* Task statement
Start to finish, print the entries exactly, and carry none of the pictures over.
"""
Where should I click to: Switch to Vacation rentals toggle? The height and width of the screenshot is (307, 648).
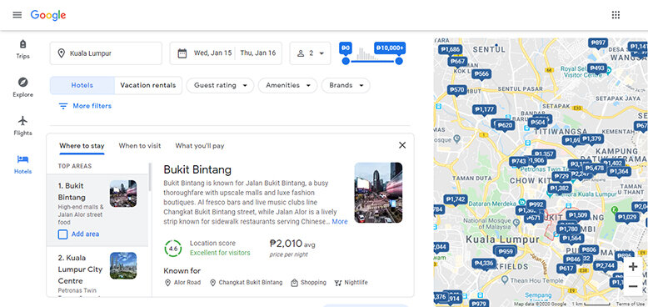click(148, 86)
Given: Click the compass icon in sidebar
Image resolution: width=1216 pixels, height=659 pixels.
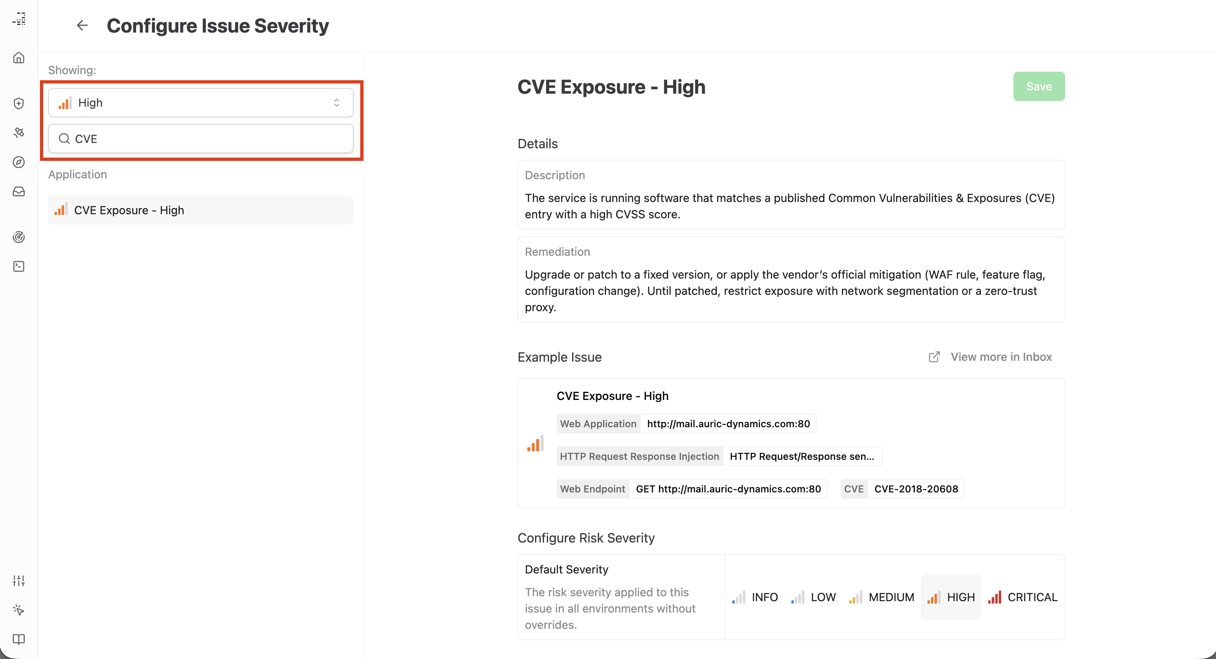Looking at the screenshot, I should (x=19, y=162).
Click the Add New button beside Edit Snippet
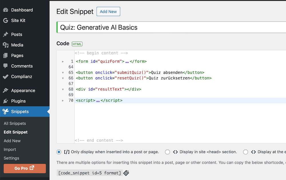 (108, 12)
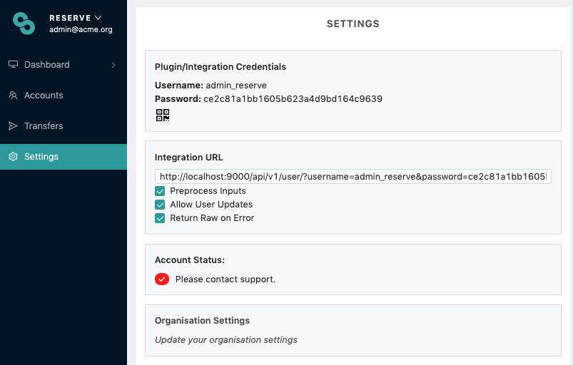The height and width of the screenshot is (365, 573).
Task: Expand the Dashboard submenu chevron
Action: (x=113, y=65)
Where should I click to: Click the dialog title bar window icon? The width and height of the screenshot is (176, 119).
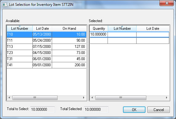(x=5, y=5)
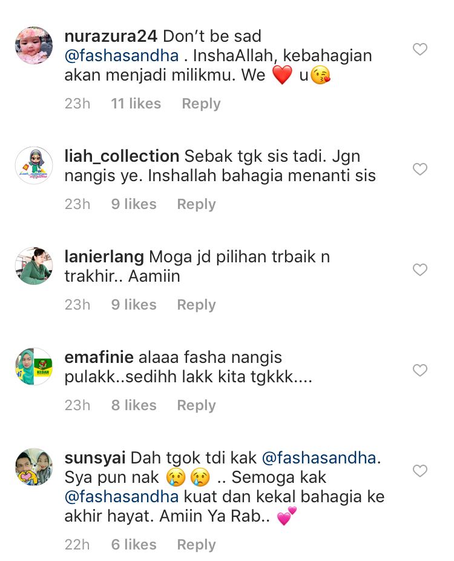454x561 pixels.
Task: View the 6 likes on sunsyai's comment
Action: click(134, 545)
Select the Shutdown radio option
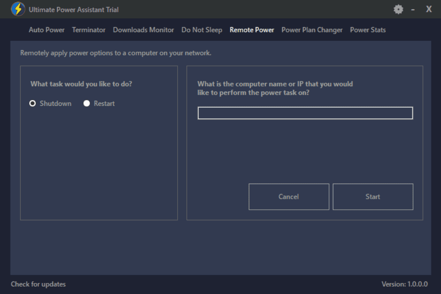Screen dimensions: 441x294 pos(33,104)
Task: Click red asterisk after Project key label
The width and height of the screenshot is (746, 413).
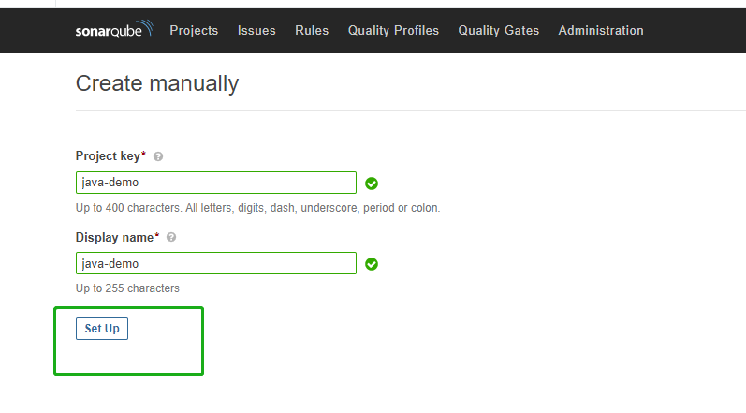Action: [x=144, y=155]
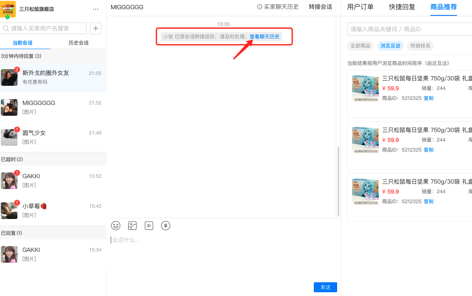472x296 pixels.
Task: Click the chat area vertical scrollbar
Action: pyautogui.click(x=338, y=181)
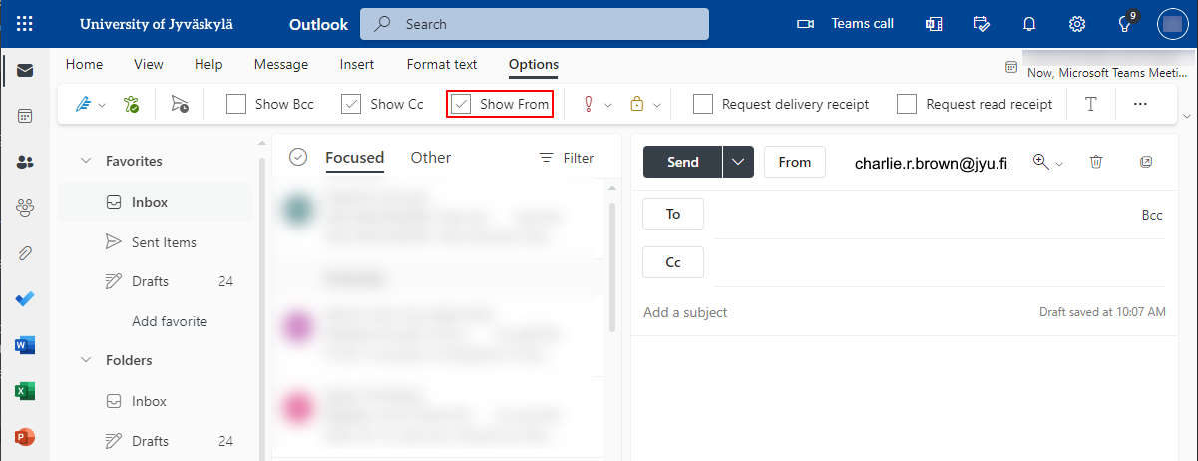The height and width of the screenshot is (461, 1198).
Task: Pop out the message to new window
Action: [x=1146, y=162]
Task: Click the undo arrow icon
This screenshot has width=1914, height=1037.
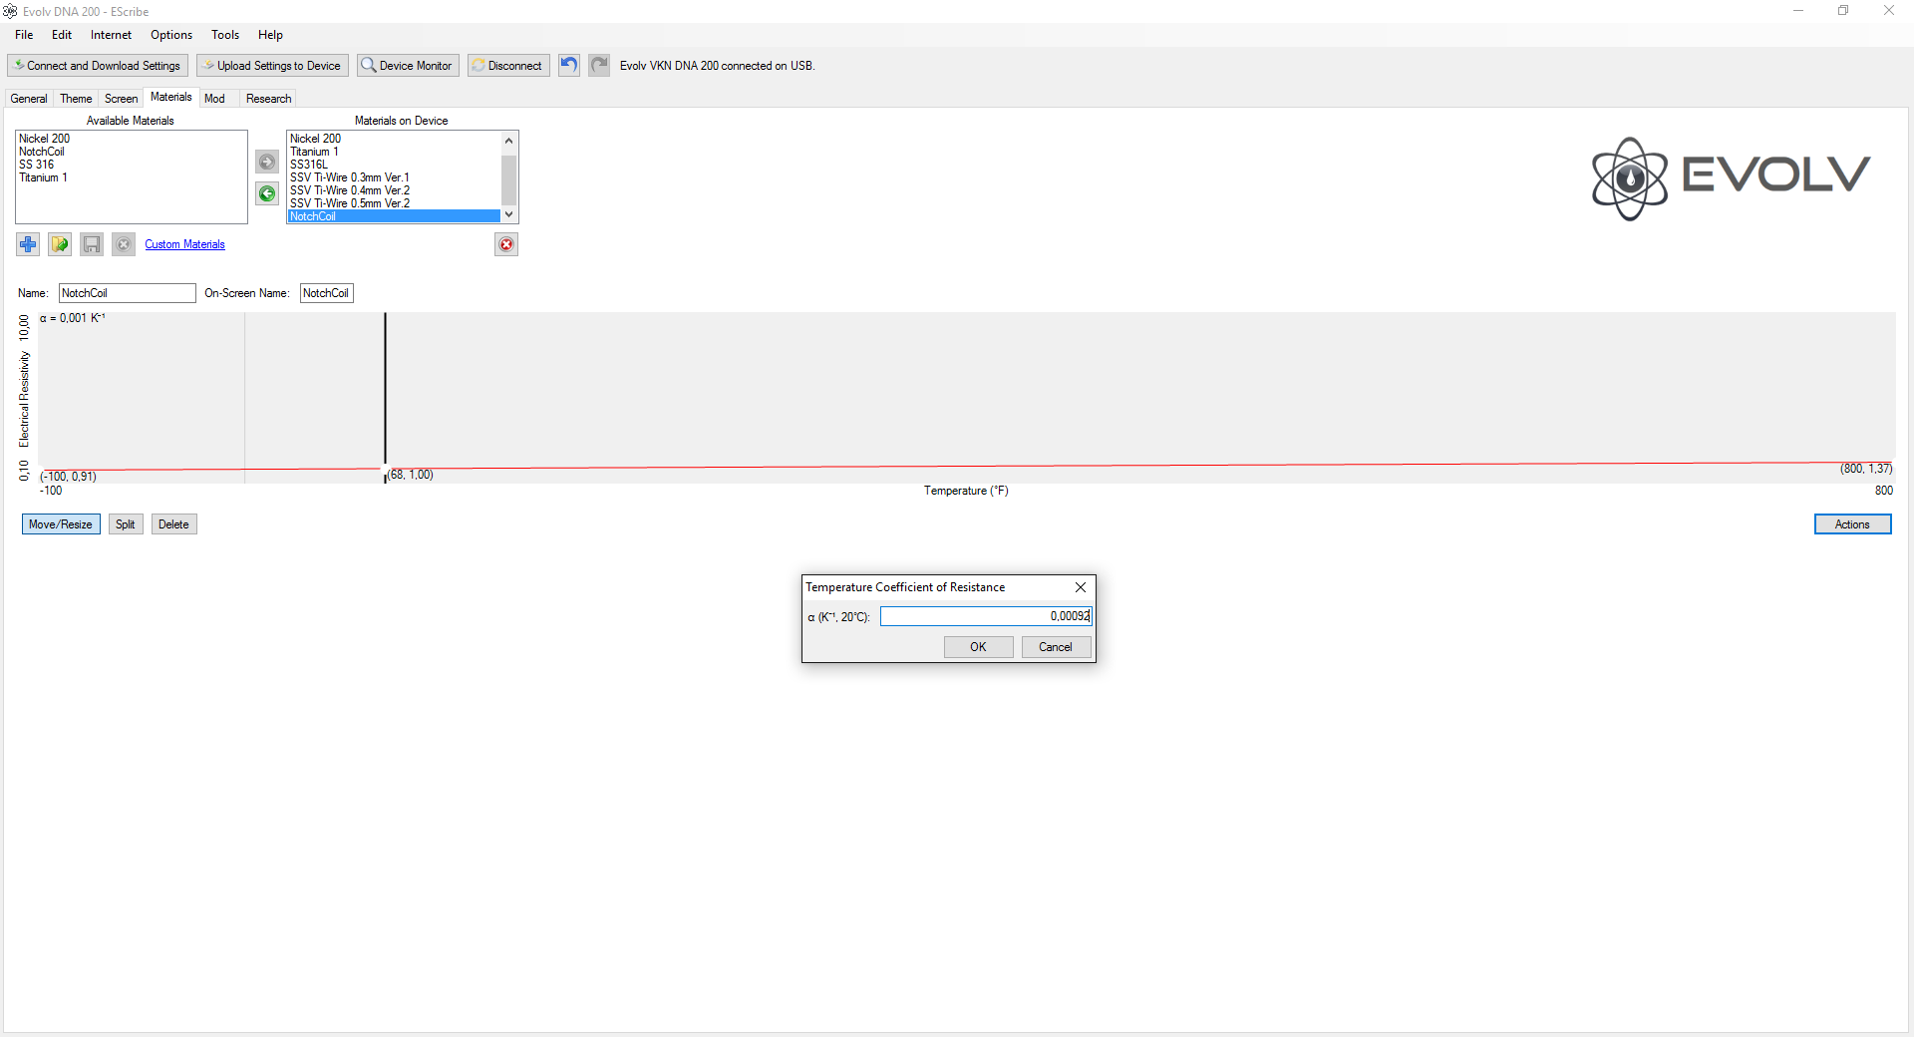Action: click(x=568, y=66)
"""
* Exercise solution
Where should I click to: Switch to Vacation rentals toggle? The height and width of the screenshot is (307, 648).
click(148, 86)
Given: Click the compass icon in sidebar
Image resolution: width=1216 pixels, height=659 pixels.
Looking at the screenshot, I should (x=19, y=162).
Click the Add New button beside Edit Snippet
 (108, 12)
The height and width of the screenshot is (365, 573).
Task: Expand the Dashboard submenu chevron
Action: (x=113, y=65)
Where should I click to: Click the dialog title bar window icon? The width and height of the screenshot is (176, 119).
(x=5, y=5)
454x561 pixels.
Task: View the 6 likes on sunsyai's comment
Action: click(134, 545)
Select the Shutdown radio option
Screen dimensions: 441x294 pos(33,104)
Task: Click red asterisk after Project key label
The width and height of the screenshot is (746, 413).
Action: [x=144, y=155]
472x296 pixels.
Task: Click the chat area vertical scrollbar
Action: pyautogui.click(x=338, y=181)
The height and width of the screenshot is (461, 1198).
Task: Pop out the message to new window
Action: [x=1146, y=162]
Task: Click the undo arrow icon
This screenshot has width=1914, height=1037.
Action: click(x=568, y=66)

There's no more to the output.